Ensure you streamline and load the NSRLFile.txt (the ultimate target) for each image. To streamline the files on a Linux OS, enter the following command:

cat NSRLFile.txt | cut -d '"' -f 4 | sort | uniq | sed '/MD5/d' > NSRLFile.sorted.txt

Use Single Quote Double Quote Single Quote '"' syntax.

If you are not running Linux, download Cygwin to process these files from http://www.cygwin.com; find the unzipped NSRLFile.txt files, and execute the previous cat command.

To navigate Cygwin, enter the following commands. Assuming the files exist in a mapped drive, type the following sequence from the $ prompt:

Move to the root directory: cd /

Show all available folders: ls

Move into the root directory for all the mapped drives: cd cygdrive

Move into a specific folder (for example, "d" instead of "drive letter"):

cd drive letter/folder name

Open the file in a text editor and remove the last two lines in the NSRLFile.txt (being a blank space and an "md5" string).

Combine the four NSRLFile.sorted files in a single file for use as a single Digest List filter. Or use this command to merge the files into one deduplicated hash list: $ cat * > merged-file This produces a single merged and sorted (deduplicated) hash list.

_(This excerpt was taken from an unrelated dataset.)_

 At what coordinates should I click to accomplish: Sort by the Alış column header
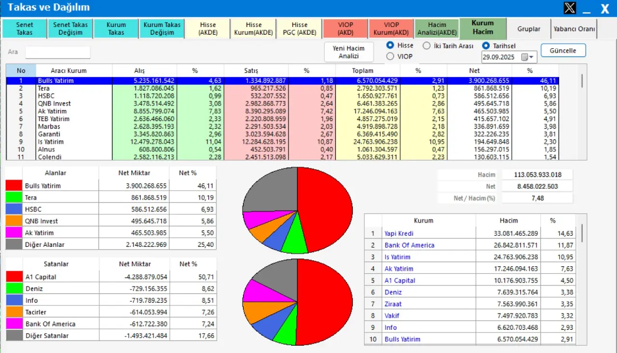(139, 70)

Select File, then choose Global Options, select the Digest List tile and click Add.

How Digest Lists are computed

You can generate SHA-1, SHA-256 and MD5 digests in Nuix Workstation, but only MD5 digests are used for deduplication.

Duplication is detected if two documents contain the same MD5 digest value. For documents, the MD5 digest value is computed over a document's binary stream.

Email Digests

Because not all email types actually have a binary stream and two copies of the same message can have completely different header information, Nuix Workstation computes an email's MD5 digest by taking the following data encoded using UTF-8 as input:

Subject header

From header

To header

Cc header

Email body text tokenized so whitespace and irrelevant characters are removed

Binary streams of all attachments

Personal details are discarded in address headers and only the address part is used. The email body is tokenized to ignore whitespace differences, which can be a factor when comparing HTML and plain text messages.

Note: If you find unsent emails populate the FROM value instead of being blank, use the following switch: nuix.mapi.unsentitem.generateFromAddr.

Then the "FROM" address for unsent emails generates from the api-last-modifier-name and mapi-creator-name fields, unless there is a specific rule in place that applies to those fields.